Edson Fachin, presidente do STF, afirmou recentemente que um impeachment de ministro do Supremo seria um “risco institucional”. Disse também que a Corte “precisa de autocontrole”.
As afirmações ou são ingênuas, ou maldosas.
O artigo 52 da Constituição Federal prevê que cabe ao Senado processar e julgar membros do Supremo Tribunal Federal nos crimes de responsabilidade. Ou seja, o impeachment de um ministro é decidido pelo Poder Legislativo.
Fachin, então, está dizendo que uma legítima aplicação do que prevê a lei é um risco institucional? O ministro esqueceu que a função fundamental da Corte que preside é a guarda da Constituição?
Uma vez que descarta a possibilidade de impeachment, Fachin fala em autocontrole, um assunto cada vez mais distante da realidade. O autocontrole inexiste no STF e não há qualquer indício de que algum dia existirá. Ao contrário, a concentração de poder só cresceu ao longo do tempo e, onde há excesso de poder, há falta de controle.
Já há alguns anos, o STF não sai das páginas de análise política, pois assim atua: politicamente. A lei serve apenas para atender a interesses privados. O devido processo é simplesmente ignorado quando convém. Mais recentemente, alguns ministros do STF não estão apenas vinculados a notícias de política, mas de polícia. O escândalo do Banco Master revelou que dinheiro e lobby se tornaram parte da rotina da Corte. Se necessário, atuam como advogados de luxo dos réus e tumultuam o processo.

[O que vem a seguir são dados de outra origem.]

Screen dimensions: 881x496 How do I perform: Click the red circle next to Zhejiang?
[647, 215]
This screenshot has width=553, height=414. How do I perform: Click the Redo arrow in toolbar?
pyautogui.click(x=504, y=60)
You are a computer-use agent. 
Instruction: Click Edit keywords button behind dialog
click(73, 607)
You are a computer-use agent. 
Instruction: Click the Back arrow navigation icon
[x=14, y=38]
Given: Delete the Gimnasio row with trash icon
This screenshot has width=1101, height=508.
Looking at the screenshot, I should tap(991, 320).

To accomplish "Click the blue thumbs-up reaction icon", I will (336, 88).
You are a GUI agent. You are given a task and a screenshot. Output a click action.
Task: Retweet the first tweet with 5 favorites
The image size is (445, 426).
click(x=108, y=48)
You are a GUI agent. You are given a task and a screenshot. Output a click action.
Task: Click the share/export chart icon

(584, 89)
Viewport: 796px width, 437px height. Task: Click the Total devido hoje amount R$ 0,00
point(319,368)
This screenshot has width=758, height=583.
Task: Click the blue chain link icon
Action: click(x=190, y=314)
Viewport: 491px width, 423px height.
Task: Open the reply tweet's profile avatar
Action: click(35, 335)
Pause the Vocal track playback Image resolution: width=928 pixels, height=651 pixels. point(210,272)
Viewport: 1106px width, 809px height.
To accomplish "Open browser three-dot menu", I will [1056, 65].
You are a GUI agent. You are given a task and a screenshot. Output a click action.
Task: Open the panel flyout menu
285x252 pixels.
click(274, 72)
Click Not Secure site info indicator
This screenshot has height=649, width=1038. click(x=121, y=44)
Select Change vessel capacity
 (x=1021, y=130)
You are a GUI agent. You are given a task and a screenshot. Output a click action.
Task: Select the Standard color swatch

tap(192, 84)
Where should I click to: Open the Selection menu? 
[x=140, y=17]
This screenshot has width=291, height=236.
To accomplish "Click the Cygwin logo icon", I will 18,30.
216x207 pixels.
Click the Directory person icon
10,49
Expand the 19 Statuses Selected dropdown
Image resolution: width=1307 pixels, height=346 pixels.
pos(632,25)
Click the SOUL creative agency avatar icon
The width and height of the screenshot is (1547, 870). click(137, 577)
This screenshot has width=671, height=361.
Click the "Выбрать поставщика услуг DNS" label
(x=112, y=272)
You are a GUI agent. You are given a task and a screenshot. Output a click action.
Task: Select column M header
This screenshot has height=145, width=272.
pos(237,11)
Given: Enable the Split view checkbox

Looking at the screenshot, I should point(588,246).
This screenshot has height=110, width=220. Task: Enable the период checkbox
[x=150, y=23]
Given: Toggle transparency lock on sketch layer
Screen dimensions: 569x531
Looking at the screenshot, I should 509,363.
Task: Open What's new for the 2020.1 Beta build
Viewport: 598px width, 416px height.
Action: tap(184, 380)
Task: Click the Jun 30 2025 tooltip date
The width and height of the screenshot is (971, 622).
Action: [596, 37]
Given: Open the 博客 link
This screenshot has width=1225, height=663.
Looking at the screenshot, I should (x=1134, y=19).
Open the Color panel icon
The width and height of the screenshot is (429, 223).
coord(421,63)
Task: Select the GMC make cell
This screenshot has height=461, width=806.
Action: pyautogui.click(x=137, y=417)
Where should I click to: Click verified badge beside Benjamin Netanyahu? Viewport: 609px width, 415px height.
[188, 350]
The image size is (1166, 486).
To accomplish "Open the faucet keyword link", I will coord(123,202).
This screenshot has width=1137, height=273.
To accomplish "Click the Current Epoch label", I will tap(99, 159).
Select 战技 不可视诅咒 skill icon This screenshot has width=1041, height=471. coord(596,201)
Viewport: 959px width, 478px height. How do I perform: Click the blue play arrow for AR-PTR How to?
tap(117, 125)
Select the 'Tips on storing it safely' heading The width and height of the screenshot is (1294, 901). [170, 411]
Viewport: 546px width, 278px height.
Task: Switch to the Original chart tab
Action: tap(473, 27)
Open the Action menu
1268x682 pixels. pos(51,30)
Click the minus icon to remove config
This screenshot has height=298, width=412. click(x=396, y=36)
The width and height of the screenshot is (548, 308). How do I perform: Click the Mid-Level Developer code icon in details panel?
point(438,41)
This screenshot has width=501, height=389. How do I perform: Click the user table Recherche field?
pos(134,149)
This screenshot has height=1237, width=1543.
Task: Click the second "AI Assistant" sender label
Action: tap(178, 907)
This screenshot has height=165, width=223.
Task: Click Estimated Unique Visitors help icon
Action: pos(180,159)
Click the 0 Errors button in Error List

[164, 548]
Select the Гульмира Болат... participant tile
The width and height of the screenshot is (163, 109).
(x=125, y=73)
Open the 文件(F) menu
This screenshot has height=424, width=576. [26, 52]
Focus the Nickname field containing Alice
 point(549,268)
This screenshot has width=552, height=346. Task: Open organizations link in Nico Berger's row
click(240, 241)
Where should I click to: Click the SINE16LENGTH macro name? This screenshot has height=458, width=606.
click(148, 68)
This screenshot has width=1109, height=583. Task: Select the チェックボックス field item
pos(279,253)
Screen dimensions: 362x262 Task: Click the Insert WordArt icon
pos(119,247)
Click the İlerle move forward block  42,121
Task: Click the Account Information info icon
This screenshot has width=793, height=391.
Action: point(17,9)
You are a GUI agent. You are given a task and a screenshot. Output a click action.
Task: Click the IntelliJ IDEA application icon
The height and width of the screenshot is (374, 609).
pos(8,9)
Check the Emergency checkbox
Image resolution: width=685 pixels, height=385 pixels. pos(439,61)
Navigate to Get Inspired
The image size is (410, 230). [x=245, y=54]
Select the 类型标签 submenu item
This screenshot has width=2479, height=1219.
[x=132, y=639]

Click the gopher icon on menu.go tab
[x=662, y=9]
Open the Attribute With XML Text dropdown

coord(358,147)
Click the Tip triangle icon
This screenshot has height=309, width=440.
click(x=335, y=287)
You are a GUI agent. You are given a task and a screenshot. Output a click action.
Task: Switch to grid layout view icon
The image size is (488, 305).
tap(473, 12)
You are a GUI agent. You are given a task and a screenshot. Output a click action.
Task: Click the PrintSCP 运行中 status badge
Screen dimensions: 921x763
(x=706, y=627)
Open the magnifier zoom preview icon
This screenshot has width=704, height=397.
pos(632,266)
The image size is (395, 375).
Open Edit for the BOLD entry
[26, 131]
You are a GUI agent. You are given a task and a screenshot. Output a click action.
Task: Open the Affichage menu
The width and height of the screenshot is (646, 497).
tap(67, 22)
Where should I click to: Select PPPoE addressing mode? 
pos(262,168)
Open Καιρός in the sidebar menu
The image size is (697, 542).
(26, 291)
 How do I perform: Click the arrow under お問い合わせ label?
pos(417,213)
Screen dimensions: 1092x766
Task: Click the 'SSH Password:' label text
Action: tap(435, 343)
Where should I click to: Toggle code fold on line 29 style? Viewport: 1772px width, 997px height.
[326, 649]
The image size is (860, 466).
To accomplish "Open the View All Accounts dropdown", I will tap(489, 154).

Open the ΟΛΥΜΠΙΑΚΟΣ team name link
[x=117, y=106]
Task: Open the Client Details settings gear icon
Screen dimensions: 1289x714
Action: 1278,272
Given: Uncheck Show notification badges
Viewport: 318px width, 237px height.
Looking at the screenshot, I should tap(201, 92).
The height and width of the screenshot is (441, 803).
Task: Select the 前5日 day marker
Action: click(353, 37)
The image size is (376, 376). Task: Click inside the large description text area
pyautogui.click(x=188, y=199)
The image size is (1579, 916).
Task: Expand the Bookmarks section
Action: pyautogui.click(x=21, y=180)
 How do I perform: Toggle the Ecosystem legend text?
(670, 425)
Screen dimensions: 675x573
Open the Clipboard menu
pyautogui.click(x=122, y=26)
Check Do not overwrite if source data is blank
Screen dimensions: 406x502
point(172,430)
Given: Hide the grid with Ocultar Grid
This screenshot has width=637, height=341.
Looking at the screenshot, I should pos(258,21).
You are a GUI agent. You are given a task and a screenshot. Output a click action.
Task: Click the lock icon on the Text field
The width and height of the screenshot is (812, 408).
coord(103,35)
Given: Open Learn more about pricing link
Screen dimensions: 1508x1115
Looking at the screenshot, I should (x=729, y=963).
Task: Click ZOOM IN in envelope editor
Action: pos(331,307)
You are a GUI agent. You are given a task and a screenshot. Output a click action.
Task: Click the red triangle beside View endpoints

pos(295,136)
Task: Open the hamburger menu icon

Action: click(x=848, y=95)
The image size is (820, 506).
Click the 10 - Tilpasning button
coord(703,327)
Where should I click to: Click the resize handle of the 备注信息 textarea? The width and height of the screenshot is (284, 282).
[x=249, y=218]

O que se viu no país, desde 2019, com o escandaloso, imoral e ilegal inquérito das fake news, sob a ditadura de Alexandre de Moraes, é algo sem precedentes na história republicana. Todos os direitos individuais de cidadãos inocentes foram desrespeitados. O inquérito tramita há quase 7 anos em sigilo, aberto de ofício e sem participação do Ministério Público. Moraes é investigador, juiz, promotor, vítima e tudo o mais. Manda prender e soltar como quiser sem prestar contas a ninguém. É o homem mais poderoso do Brasil. E certamente muito perigoso para a democracia.
Em paralelo ao inquérito, a condução do julgamento dos manifestantes do 8 de janeiro é outro episódio em que fica patente a perseguição do ministro a seus adversários políticos. Cidadãos estão presos e condenados a penas equivalentes aos piores crimes sem terem feito nada demais. Mas sabemos o motivo: para os autoritários do Judiciário, não existe crime maior do que tentar denunciar suas ilegalidades. Moraes não suporta o contraditório e quer colocar na cadeia todos aqueles que representam risco ao seu projeto pessoal de poder.
O caso do Banco Master parece ser o episódio derradeiro do pântano moral em que se meteram alguns ministros. Lewandowski, Toffoli e Moraes têm relações com o banco. A condução do processo por Dias Toffoli já entrou para a história como a maior e mais escancarada tentativa de acobertamento de ilegalidades no sistema financeiro.
É por esse histórico recente que a sugestão de “autocontrole” do STF pelo presidente Edson Fachin soa absurda. Pelas mãos de alguns ministros e pela conivência dos outros, o Supremo tornou-se incontrolável.
Ou o Senado age para restabelecer a normalidade institucional, mediante o impeachment daqueles ministros que insistem em desrespeitar a lei, ou podemos entregar de vez as chaves do país à ditadura da toga.